> [YOUR OBJECTIVE]
Down to the last character, repeat the entries beneath this task.

Stored records
-------
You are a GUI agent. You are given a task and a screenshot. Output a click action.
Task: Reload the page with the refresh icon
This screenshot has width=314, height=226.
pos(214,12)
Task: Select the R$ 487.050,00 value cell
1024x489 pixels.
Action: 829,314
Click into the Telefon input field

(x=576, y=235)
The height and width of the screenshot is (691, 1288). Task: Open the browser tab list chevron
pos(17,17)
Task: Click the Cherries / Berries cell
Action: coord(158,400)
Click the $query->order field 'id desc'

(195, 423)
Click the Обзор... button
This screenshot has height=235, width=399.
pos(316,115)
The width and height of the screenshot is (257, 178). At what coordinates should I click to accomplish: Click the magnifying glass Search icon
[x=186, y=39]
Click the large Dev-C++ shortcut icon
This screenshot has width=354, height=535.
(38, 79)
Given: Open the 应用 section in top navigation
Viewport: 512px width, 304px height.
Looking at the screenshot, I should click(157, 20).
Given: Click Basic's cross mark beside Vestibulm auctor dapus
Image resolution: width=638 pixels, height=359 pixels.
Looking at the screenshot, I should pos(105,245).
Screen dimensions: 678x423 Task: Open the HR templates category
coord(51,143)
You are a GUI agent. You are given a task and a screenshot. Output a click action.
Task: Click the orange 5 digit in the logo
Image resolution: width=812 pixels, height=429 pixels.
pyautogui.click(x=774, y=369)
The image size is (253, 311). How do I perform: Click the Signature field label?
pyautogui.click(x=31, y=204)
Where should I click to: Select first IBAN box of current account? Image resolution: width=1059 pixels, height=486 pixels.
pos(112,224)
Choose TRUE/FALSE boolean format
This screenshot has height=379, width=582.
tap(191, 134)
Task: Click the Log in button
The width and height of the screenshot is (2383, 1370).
-------
> [RESULT OF THIS TASK]
You are a GUI agent. You are given a task and a screenshot. Output a click action.
Task: Reload the page with the refresh icon
This screenshot has width=314, height=226.
pos(214,12)
Task: Select the R$ 487.050,00 value cell
1024x489 pixels.
Action: 829,314
Click into the Telefon input field

(x=576, y=235)
The height and width of the screenshot is (691, 1288). Task: Open the browser tab list chevron
pos(17,17)
Task: Click the Cherries / Berries cell
Action: coord(158,400)
Click the $query->order field 'id desc'

(195, 423)
Click the Обзор... button
This screenshot has height=235, width=399.
pos(316,115)
The width and height of the screenshot is (257, 178). At what coordinates should I click to accomplish: Click the magnifying glass Search icon
[x=186, y=39]
Click the large Dev-C++ shortcut icon
This screenshot has width=354, height=535.
(38, 79)
Given: Open the 应用 section in top navigation
Viewport: 512px width, 304px height.
Looking at the screenshot, I should click(157, 20).
Given: Click Basic's cross mark beside Vestibulm auctor dapus
Image resolution: width=638 pixels, height=359 pixels.
Looking at the screenshot, I should pos(105,245).
Screen dimensions: 678x423 Task: Open the HR templates category
coord(51,143)
You are a GUI agent. You are given a task and a screenshot. Output a click action.
Task: Click the orange 5 digit in the logo
Image resolution: width=812 pixels, height=429 pixels.
pyautogui.click(x=774, y=369)
The image size is (253, 311). How do I perform: Click the Signature field label?
pyautogui.click(x=31, y=204)
Where should I click to: Select first IBAN box of current account? Image resolution: width=1059 pixels, height=486 pixels.
pos(112,224)
Choose TRUE/FALSE boolean format
This screenshot has height=379, width=582.
tap(191, 134)
Task: Click the Log in button
The width and height of the screenshot is (2383, 1370).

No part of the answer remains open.